[Saved data entries]
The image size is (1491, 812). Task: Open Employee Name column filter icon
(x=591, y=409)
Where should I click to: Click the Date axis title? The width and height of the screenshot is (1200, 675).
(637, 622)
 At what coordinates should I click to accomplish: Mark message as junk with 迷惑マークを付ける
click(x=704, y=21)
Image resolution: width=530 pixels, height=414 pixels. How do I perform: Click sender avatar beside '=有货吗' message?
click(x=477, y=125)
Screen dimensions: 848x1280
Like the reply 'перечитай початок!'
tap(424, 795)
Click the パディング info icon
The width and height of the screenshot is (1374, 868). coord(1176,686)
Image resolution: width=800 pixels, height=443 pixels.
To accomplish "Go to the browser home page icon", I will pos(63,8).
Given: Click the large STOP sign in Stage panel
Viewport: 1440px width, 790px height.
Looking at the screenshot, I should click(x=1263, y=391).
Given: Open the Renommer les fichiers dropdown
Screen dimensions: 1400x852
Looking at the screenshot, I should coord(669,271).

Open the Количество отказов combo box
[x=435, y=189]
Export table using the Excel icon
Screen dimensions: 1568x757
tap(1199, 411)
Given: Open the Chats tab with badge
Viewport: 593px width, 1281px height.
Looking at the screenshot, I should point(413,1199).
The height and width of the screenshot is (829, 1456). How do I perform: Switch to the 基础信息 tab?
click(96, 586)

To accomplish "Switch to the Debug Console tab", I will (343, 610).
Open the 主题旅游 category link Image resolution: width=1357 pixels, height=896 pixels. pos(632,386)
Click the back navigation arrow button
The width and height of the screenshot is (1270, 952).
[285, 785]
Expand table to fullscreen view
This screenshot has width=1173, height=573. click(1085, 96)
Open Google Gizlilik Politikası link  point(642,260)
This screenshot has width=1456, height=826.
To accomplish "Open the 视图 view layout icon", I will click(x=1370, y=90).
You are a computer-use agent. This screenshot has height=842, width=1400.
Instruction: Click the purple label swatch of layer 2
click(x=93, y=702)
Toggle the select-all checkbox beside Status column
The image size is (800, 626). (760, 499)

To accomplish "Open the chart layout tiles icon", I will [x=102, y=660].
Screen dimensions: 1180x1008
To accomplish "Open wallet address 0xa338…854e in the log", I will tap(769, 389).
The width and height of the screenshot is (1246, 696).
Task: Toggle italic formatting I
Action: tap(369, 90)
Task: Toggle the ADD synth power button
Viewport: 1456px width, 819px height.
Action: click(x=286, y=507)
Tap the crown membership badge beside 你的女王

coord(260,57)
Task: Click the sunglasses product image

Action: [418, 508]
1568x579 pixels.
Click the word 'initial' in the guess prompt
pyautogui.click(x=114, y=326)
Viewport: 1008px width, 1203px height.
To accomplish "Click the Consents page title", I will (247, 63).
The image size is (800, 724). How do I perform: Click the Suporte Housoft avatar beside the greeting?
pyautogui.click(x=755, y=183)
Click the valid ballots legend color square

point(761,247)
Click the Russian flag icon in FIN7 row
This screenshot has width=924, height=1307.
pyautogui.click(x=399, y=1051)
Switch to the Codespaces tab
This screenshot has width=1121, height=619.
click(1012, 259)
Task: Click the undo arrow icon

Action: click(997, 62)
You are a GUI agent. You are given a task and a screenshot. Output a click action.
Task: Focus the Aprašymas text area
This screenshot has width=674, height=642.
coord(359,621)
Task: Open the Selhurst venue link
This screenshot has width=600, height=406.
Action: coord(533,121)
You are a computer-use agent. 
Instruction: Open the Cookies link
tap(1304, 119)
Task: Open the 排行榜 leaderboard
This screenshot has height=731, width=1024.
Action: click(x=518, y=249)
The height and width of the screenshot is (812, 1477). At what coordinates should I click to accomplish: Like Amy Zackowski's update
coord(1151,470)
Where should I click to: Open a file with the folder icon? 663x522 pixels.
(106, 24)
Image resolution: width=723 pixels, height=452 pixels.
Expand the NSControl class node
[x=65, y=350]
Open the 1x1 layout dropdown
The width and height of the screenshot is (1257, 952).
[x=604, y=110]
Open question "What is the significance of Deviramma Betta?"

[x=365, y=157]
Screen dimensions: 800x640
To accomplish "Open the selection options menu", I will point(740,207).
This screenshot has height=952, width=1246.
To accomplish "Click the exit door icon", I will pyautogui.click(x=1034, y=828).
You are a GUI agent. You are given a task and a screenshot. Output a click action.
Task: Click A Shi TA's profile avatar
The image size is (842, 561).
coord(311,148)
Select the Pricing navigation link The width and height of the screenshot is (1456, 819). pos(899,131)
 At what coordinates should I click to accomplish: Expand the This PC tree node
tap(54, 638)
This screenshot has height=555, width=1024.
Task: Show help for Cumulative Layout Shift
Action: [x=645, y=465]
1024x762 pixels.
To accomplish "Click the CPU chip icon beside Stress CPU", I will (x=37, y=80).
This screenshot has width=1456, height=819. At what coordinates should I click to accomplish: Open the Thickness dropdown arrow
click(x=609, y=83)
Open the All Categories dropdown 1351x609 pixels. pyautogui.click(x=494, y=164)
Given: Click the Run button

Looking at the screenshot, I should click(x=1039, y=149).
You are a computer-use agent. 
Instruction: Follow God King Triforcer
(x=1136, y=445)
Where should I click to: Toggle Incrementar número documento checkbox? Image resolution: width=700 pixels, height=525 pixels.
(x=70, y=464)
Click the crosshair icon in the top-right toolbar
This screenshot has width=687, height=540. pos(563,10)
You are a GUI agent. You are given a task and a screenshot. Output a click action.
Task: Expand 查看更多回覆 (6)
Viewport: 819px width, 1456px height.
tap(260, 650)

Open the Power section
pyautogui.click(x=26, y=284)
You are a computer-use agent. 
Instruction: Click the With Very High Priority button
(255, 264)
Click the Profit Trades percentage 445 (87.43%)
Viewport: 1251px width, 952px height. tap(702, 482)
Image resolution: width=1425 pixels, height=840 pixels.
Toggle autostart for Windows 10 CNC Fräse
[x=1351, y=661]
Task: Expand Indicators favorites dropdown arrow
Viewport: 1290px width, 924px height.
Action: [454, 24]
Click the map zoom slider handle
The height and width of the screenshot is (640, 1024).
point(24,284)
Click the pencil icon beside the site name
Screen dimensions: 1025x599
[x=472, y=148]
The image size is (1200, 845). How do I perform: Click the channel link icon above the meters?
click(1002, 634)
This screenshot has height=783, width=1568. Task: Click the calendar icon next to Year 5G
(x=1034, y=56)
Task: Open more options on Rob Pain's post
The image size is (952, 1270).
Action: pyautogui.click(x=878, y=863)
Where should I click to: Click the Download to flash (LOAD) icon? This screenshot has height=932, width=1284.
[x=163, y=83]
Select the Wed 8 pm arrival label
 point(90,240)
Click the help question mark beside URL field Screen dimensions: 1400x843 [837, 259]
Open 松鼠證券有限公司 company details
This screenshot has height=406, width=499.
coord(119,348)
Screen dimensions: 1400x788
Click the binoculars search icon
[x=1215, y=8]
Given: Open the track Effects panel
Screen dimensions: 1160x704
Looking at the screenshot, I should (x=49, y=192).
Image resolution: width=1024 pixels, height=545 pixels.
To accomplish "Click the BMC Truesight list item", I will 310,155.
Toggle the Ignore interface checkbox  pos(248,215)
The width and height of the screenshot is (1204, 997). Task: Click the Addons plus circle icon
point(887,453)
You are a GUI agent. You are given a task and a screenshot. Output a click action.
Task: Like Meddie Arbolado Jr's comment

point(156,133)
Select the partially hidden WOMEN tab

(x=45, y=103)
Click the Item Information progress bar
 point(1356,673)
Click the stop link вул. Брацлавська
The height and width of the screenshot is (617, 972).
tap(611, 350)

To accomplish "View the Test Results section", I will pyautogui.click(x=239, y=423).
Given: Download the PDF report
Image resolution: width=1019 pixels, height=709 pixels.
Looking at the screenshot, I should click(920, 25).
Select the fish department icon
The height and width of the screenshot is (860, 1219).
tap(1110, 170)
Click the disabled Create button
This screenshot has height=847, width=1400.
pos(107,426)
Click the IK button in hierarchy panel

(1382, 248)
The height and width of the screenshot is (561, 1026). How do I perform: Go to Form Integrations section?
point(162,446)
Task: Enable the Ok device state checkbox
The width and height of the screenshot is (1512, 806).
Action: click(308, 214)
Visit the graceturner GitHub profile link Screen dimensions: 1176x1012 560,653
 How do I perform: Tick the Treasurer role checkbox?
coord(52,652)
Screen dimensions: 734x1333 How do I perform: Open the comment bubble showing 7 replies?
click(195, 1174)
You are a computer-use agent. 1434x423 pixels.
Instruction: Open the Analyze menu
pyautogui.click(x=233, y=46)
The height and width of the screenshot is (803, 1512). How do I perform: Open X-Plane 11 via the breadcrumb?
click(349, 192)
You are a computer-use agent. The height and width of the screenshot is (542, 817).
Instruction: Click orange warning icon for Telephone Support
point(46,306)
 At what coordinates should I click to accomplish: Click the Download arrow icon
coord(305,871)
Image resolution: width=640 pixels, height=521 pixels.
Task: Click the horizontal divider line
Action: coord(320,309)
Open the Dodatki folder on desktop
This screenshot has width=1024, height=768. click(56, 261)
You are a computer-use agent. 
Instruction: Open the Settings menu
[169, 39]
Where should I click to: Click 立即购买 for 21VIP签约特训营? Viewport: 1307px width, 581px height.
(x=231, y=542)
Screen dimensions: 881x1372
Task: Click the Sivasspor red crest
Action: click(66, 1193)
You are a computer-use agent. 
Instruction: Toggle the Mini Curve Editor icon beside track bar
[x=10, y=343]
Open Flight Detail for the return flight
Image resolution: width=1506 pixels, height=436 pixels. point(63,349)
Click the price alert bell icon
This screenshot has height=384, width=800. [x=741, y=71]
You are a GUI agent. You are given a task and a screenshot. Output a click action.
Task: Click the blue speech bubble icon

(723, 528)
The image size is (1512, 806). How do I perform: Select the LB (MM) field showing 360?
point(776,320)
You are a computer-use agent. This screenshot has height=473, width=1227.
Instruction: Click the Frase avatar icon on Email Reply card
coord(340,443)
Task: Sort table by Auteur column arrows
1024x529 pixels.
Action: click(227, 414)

:: To do ::
Output the part of the rows above as a JSON list of strings, one per line with blank lines omitted, that opens with the line containing "Task: Expand Indicators" and closes with the line containing "point(24,284)".

:: Output for this exercise ::
[
  "Task: Expand Indicators favorites dropdown arrow",
  "Viewport: 1290px width, 924px height.",
  "Action: [454, 24]",
  "Click the map zoom slider handle",
  "The height and width of the screenshot is (640, 1024).",
  "point(24,284)"
]